_Task statement_:
Put the lines from the line with "This screenshot has height=672, width=979." to the line with "Looking at the screenshot, I should tap(821, 384)." into a JSON list of strings, one string per line, leaving out blank lines.
- - - - -
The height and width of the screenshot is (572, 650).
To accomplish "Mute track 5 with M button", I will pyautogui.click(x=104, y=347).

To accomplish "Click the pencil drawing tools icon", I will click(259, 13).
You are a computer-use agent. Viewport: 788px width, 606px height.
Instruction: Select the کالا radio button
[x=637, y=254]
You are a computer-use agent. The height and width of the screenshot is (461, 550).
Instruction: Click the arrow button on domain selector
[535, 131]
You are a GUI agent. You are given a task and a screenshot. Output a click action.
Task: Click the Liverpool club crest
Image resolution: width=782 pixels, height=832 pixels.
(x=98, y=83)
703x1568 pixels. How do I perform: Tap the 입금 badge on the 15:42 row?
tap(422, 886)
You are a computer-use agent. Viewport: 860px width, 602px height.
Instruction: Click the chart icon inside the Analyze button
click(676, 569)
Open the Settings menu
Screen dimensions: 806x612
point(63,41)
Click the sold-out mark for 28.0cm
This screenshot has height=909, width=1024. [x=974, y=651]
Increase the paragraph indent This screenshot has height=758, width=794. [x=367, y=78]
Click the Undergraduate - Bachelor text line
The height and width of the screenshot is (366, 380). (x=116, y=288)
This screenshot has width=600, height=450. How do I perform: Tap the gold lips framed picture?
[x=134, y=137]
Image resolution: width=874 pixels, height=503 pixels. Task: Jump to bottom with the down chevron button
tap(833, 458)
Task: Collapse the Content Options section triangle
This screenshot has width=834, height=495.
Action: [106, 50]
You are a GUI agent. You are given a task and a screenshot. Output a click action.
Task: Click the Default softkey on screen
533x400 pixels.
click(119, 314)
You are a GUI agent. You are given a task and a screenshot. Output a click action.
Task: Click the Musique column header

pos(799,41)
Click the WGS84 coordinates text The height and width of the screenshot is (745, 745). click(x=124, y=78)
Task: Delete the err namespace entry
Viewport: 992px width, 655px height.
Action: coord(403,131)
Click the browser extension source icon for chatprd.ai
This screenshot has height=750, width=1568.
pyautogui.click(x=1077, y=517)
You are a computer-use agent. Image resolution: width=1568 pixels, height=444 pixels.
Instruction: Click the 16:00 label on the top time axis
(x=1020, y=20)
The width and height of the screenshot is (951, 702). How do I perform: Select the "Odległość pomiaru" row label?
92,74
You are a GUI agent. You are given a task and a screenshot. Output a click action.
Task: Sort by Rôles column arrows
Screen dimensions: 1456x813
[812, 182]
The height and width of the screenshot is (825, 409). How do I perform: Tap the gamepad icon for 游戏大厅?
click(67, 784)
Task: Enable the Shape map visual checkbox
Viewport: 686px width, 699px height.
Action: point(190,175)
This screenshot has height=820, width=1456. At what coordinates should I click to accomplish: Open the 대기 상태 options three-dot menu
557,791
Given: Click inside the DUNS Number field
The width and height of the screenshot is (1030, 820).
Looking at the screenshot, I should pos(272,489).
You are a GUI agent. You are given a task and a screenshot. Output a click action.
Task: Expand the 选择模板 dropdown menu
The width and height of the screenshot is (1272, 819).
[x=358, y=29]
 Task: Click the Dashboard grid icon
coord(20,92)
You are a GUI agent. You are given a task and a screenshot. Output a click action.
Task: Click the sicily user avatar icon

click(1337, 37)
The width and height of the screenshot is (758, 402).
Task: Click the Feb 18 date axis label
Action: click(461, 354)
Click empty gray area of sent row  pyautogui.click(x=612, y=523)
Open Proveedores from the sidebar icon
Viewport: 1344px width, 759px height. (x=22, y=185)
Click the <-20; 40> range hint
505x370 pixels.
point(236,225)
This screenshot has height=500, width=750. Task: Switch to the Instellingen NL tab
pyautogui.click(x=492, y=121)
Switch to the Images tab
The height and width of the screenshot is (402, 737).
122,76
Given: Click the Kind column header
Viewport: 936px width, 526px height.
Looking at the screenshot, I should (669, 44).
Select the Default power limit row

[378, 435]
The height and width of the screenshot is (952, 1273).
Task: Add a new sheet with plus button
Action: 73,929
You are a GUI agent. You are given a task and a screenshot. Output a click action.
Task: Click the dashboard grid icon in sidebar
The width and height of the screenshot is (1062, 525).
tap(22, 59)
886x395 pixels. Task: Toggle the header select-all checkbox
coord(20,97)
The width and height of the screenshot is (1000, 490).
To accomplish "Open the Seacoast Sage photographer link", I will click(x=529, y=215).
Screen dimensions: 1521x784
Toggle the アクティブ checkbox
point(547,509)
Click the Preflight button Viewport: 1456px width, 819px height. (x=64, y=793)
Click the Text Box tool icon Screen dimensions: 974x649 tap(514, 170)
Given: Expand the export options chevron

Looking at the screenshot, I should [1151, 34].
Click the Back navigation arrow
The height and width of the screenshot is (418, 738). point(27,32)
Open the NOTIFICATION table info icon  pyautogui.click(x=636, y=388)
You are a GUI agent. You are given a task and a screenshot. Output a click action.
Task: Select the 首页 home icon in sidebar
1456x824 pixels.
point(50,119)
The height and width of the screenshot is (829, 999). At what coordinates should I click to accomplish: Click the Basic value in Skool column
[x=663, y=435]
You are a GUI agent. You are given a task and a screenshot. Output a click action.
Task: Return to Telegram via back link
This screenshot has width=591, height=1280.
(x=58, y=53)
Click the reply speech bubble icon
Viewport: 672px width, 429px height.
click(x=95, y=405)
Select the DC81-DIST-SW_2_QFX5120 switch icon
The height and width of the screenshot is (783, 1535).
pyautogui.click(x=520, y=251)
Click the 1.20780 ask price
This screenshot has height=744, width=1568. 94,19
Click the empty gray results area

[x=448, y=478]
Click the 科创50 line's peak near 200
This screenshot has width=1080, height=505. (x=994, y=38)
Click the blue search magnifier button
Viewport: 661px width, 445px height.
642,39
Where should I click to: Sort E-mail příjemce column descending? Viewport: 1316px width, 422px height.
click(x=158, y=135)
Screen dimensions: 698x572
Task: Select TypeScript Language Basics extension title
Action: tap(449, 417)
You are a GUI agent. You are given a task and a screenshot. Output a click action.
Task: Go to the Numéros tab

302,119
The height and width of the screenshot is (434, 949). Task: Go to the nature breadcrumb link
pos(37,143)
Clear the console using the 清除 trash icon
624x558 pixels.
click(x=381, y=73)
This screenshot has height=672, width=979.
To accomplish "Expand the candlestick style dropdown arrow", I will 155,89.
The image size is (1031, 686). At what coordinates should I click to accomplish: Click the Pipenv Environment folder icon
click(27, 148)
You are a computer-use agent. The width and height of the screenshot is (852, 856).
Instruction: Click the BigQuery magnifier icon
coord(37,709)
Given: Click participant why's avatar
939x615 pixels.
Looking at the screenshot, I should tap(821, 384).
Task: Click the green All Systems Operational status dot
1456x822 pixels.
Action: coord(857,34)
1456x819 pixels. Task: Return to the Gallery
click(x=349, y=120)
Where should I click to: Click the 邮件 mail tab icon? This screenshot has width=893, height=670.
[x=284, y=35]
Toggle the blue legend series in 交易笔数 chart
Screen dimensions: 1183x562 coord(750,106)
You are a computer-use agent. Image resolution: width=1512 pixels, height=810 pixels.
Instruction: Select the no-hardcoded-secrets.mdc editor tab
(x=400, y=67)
- - - - -
_Output of the task_:
[
  "This screenshot has height=672, width=979.",
  "To accomplish \"Expand the candlestick style dropdown arrow\", I will 155,89.",
  "The image size is (1031, 686). At what coordinates should I click to accomplish: Click the Pipenv Environment folder icon",
  "click(27, 148)",
  "You are a computer-use agent. The width and height of the screenshot is (852, 856).",
  "Instruction: Click the BigQuery magnifier icon",
  "coord(37,709)",
  "Given: Click participant why's avatar",
  "939x615 pixels.",
  "Looking at the screenshot, I should tap(821, 384)."
]